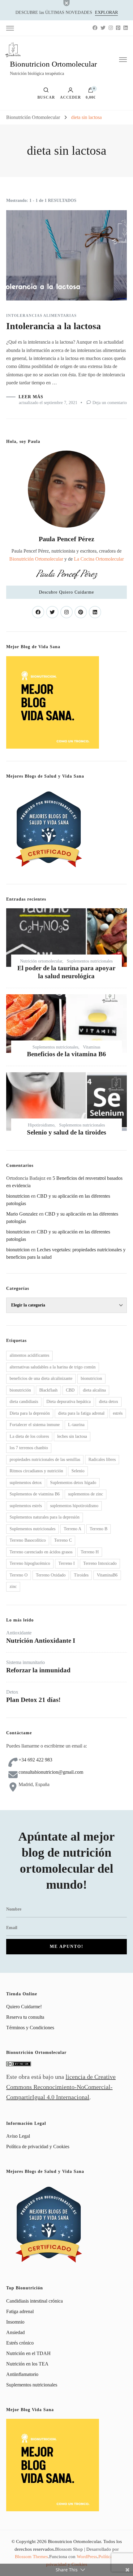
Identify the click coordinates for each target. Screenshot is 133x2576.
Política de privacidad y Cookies (37, 2146)
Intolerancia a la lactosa (53, 326)
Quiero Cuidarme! (24, 2006)
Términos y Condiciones (30, 2027)
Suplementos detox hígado (73, 1482)
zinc (13, 1586)
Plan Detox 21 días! (33, 1699)
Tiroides (81, 1575)
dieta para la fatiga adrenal (81, 1413)
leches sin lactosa (72, 1436)
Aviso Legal (18, 2136)
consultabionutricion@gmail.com (51, 1772)
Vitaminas (91, 1047)
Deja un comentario (109, 402)
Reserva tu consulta (25, 2017)
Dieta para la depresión (30, 1413)
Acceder (70, 97)
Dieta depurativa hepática (68, 1401)
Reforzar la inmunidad (38, 1670)
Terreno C (63, 1540)
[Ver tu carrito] (90, 92)
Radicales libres (102, 1459)
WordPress (87, 2556)
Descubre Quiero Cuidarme (66, 592)
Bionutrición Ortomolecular (36, 559)
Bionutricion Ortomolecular (53, 64)
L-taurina (76, 1424)
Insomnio (15, 2322)
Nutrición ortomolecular (41, 961)
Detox (12, 1692)
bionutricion (91, 1378)
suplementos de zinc (85, 1494)
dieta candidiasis (24, 1401)
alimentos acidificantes (29, 1355)
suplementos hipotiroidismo (74, 1505)
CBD (70, 1390)
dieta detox (108, 1401)
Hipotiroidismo (41, 1125)
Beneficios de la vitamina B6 (66, 1053)
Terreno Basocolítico (28, 1540)
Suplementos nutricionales (90, 961)
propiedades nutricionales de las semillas (45, 1459)
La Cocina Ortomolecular (99, 559)
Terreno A (72, 1529)
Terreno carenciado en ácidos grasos (41, 1552)
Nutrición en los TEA (27, 2363)
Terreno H (90, 1552)
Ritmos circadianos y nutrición (36, 1471)
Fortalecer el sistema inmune (35, 1424)
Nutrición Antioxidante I (40, 1640)
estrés (117, 1413)
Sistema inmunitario (25, 1662)
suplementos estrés (26, 1505)
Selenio (77, 1471)
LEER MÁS (31, 397)
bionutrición (20, 1390)
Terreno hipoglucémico (30, 1563)
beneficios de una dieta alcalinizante (41, 1378)
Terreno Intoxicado (100, 1563)
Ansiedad (15, 2332)
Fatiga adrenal (20, 2311)
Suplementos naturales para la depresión (44, 1517)
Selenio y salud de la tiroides (66, 1132)
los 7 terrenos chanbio (29, 1447)
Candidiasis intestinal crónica (34, 2301)
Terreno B (98, 1529)
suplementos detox (26, 1482)
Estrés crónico (20, 2342)
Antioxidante (19, 1632)
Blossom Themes (31, 2556)
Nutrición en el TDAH (28, 2353)
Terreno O (19, 1575)
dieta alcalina (94, 1390)
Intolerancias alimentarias (41, 315)
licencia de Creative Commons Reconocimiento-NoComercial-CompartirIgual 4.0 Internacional (61, 2086)
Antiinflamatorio (22, 2374)
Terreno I (66, 1563)
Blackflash (48, 1390)
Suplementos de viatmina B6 (35, 1494)
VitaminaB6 (107, 1575)
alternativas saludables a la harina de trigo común (53, 1367)
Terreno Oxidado (51, 1575)
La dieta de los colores (29, 1436)
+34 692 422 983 (35, 1759)
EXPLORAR (106, 12)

---+---

Problem details: Write out exactly the lines of the material above, starting with the first and finishing with the line that contains "Fortalecer el sistema inmune (35, 1424)", without pictures.

Result of this exercise:
Identify the click coordinates for each target. Screenshot is 133x2576.
Política de privacidad y Cookies (37, 2146)
Intolerancia a la lactosa (53, 326)
Quiero Cuidarme! (24, 2006)
Términos y Condiciones (30, 2027)
Suplementos detox hígado (73, 1482)
zinc (13, 1586)
Plan Detox 21 días! (33, 1699)
Tiroides (81, 1575)
dieta para la fatiga adrenal (81, 1413)
leches sin lactosa (72, 1436)
Aviso Legal (18, 2136)
consultabionutricion@gmail.com (51, 1772)
Vitaminas (91, 1047)
Deja un comentario (109, 402)
Reserva tu consulta (25, 2017)
Dieta para la depresión (30, 1413)
Acceder (70, 97)
Dieta depurativa hepática (68, 1401)
Reforzar la inmunidad (38, 1670)
Terreno C (63, 1540)
[Ver tu carrito] (90, 92)
Radicales libres (102, 1459)
WordPress (87, 2556)
Descubre Quiero Cuidarme (66, 592)
Bionutrición Ortomolecular (36, 559)
Bionutricion Ortomolecular (53, 64)
L-taurina (76, 1424)
Insomnio (15, 2322)
Nutrición ortomolecular (41, 961)
Detox (12, 1692)
bionutricion (91, 1378)
suplementos de zinc (85, 1494)
dieta candidiasis (24, 1401)
alimentos acidificantes (29, 1355)
suplementos hipotiroidismo (74, 1505)
CBD (70, 1390)
dieta detox (108, 1401)
Hipotiroidismo (41, 1125)
Beneficios de la vitamina B6 (66, 1053)
Terreno Basocolítico (28, 1540)
Suplementos nutricionales (90, 961)
propiedades nutricionales de las semillas (45, 1459)
La Cocina Ortomolecular (99, 559)
Terreno A (72, 1529)
Terreno carenciado en ácidos grasos (41, 1552)
Nutrición en los TEA (27, 2363)
Terreno H (90, 1552)
Ritmos circadianos y nutrición (36, 1471)
Fortalecer el sistema inmune (35, 1424)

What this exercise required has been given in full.